> PROBLEM DESCRIPTION
Transcribe the stretch of entries below from the line with "Task: Select the Dashboard" through the line with "Image resolution: width=800", exactly and with both ends included; leave out all other lines.
******************************
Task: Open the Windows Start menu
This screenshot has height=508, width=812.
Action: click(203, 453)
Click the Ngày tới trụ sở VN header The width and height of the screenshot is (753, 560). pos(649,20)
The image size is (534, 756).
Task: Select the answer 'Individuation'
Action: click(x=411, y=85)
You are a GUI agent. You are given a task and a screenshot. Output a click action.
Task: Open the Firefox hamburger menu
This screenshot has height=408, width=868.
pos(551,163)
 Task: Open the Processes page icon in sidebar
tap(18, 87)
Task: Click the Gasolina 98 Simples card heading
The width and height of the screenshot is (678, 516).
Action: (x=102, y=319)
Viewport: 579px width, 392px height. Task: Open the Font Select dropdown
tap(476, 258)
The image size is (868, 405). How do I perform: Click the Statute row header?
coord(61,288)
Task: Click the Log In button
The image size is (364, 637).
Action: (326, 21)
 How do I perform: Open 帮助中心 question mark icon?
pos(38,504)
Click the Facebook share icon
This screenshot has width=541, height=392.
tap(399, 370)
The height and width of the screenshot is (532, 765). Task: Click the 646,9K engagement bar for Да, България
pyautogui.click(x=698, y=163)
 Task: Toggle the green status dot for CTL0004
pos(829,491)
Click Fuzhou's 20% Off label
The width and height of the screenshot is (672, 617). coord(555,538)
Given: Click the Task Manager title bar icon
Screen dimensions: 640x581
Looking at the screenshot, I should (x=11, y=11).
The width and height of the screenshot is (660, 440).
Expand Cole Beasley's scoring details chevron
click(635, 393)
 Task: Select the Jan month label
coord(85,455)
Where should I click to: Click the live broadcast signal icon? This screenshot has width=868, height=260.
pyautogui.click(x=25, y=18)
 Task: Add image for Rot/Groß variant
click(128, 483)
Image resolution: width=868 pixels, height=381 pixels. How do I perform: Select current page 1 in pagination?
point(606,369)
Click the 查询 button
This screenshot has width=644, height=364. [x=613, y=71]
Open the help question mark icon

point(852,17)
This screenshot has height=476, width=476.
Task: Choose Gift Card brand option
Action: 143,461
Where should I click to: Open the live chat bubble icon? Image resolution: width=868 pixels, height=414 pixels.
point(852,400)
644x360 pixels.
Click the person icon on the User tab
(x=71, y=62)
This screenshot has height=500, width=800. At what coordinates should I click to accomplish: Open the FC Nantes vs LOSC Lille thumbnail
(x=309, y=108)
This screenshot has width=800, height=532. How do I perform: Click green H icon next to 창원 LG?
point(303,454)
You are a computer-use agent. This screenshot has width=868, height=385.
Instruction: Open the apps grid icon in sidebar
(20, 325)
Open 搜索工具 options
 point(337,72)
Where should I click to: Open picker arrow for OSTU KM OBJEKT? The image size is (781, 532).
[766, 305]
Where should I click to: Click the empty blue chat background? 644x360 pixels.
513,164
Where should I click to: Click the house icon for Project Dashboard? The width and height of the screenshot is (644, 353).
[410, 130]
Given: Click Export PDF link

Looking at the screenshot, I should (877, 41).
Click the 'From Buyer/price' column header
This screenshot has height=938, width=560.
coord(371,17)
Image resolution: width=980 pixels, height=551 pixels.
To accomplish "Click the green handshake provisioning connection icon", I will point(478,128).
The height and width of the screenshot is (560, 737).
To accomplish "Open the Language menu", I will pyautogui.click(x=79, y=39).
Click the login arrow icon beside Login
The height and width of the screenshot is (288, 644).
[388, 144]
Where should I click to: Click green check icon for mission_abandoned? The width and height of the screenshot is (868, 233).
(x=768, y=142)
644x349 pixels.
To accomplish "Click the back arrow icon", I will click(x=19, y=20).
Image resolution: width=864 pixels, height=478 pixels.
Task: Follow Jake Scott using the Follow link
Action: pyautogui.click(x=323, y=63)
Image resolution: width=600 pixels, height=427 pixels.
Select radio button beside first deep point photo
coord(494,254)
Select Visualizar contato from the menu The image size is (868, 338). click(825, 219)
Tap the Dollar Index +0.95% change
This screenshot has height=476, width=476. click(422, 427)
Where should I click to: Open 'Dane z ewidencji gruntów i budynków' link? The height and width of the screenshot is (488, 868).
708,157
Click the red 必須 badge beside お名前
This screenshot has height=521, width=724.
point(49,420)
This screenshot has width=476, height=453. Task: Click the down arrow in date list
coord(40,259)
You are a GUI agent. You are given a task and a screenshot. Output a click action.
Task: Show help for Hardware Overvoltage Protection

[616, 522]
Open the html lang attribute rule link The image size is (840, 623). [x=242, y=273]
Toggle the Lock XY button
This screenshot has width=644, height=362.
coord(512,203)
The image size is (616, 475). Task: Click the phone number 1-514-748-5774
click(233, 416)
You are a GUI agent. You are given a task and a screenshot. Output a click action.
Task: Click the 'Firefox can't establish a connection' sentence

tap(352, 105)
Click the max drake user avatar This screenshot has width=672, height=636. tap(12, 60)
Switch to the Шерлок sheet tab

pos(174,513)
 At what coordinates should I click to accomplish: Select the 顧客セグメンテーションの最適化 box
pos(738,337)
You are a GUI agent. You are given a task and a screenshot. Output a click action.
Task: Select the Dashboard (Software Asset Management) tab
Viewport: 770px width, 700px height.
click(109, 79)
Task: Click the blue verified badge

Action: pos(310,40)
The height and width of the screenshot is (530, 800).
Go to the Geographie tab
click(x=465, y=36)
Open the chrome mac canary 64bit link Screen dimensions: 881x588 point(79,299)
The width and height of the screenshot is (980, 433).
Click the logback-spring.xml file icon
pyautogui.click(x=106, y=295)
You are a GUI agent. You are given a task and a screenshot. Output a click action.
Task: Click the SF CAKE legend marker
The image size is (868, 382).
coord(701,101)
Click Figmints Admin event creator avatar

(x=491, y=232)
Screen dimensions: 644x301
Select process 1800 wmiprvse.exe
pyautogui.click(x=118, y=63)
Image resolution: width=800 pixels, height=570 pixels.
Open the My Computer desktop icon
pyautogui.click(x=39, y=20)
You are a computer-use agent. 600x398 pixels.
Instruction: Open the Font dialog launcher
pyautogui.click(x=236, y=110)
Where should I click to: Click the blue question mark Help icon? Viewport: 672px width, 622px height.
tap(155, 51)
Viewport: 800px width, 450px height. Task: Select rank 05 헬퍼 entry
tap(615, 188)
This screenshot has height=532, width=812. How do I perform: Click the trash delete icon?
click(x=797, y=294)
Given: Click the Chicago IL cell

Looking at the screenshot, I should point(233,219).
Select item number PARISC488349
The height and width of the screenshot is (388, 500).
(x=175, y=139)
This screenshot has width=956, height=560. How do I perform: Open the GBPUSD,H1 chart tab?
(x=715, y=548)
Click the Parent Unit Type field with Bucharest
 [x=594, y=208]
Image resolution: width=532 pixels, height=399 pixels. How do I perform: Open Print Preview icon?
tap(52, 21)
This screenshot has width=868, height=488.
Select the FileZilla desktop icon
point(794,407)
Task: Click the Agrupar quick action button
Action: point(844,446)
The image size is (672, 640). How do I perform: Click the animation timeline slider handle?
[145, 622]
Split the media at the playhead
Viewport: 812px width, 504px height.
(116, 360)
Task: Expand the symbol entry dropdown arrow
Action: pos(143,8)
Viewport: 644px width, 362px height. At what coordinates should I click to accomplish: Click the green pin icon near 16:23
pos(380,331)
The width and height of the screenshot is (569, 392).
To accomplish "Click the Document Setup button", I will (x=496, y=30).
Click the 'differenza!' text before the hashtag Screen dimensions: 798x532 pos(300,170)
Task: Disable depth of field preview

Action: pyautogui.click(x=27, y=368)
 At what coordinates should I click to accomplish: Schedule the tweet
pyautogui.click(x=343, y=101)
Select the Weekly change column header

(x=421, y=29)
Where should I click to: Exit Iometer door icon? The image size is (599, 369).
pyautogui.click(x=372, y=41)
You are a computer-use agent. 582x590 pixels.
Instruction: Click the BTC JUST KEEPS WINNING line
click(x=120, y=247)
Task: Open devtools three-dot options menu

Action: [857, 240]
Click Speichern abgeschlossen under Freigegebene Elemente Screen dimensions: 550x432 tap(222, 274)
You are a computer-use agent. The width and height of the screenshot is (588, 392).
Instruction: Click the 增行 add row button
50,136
******************************
> RESPONSE TO THIS TASK
Task: Select the Dashboard (Software Asset Management) tab
Viewport: 770px width, 700px height.
click(109, 79)
Task: Click the blue verified badge

Action: pos(310,40)
The height and width of the screenshot is (530, 800).
Go to the Geographie tab
click(x=465, y=36)
Open the chrome mac canary 64bit link Screen dimensions: 881x588 point(79,299)
The width and height of the screenshot is (980, 433).
Click the logback-spring.xml file icon
pyautogui.click(x=106, y=295)
You are a GUI agent. You are given a task and a screenshot. Output a click action.
Task: Click the SF CAKE legend marker
The image size is (868, 382).
coord(701,101)
Click Figmints Admin event creator avatar

(x=491, y=232)
Screen dimensions: 644x301
Select process 1800 wmiprvse.exe
pyautogui.click(x=118, y=63)
Image resolution: width=800 pixels, height=570 pixels.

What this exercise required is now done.